Chemical stabilization of sodium percarbonate has been attempted by several workers in the field. Among the chemical stabilizers that improve sodium percarbonate stability most are magnesium compounds and sodium silicate. The preferred stabilizer for sodium percarbonate has been magnesium silicate which is incorporated in sodium percarbonate during its preparation from sodium carbonate and hydrogen peroxide.

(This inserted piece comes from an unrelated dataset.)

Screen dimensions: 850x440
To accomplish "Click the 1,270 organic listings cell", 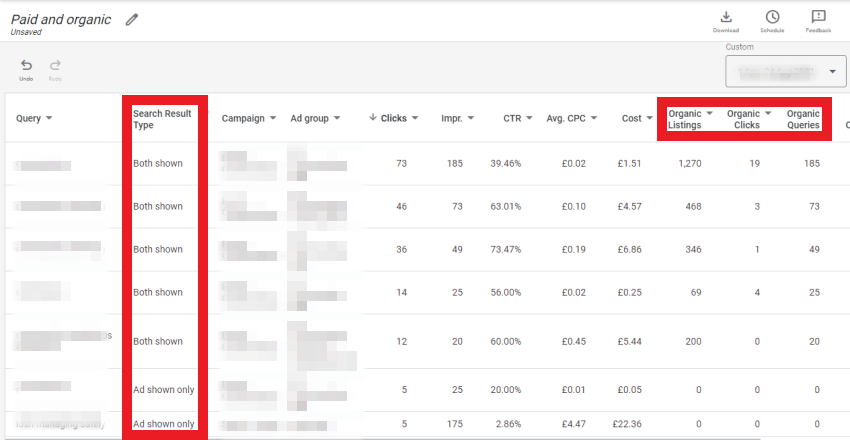I will 686,163.
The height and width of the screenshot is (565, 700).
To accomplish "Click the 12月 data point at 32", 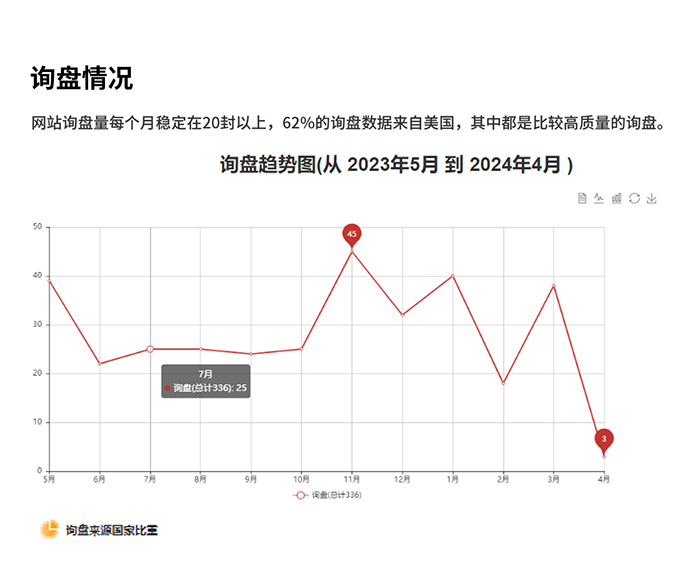I will (x=402, y=315).
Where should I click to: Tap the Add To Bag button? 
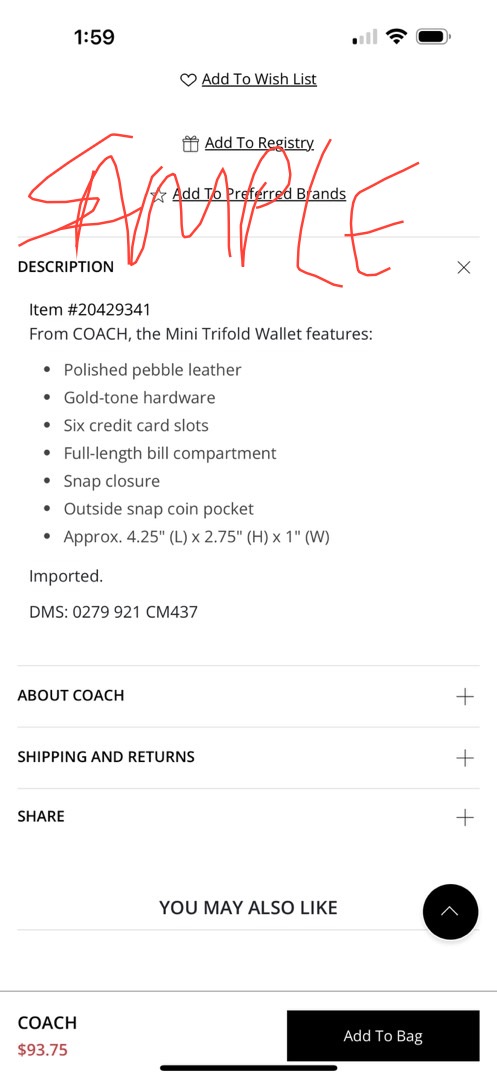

German Pat. No. 870,092 discloses the use of an aerosol of fumed silica to stabilize percarbonate which may be used in bleaching or washing compositions. However, the fumed silica of that reference is aggregated in form, having particle sizes on the order of 2 to 10 microns. These particles have only a partially hydrated structure and are not dispersible in water to yield low viscosity, high concentration sols without the application of sufficiently high shear forces to disaggregate the particles, thereby causing the disaggregated surfaces to hydrolyze and eventually disperse. Not only are such procedures time consuming and cumbersome but they are costly as well, involving the application of excessively high quantities of energy to mechanically initiate the necessary chemical reaction (hydrolysis) to achieve dispersion. These considerations are discussed by K. A. Loftman in the publication "Ultrafine Particles," edited by W. E. Kuhn, published by John Wiley and Sons, Inc., (N.Y.) (1963), pp. 203-204, and by R. K. Iler, in the publication "Surface and Colloid Science," Vol. 6, edited by E. Matijevic, published by John Wiley and Sons, Inc., (1973), pp. 20 and 39-65.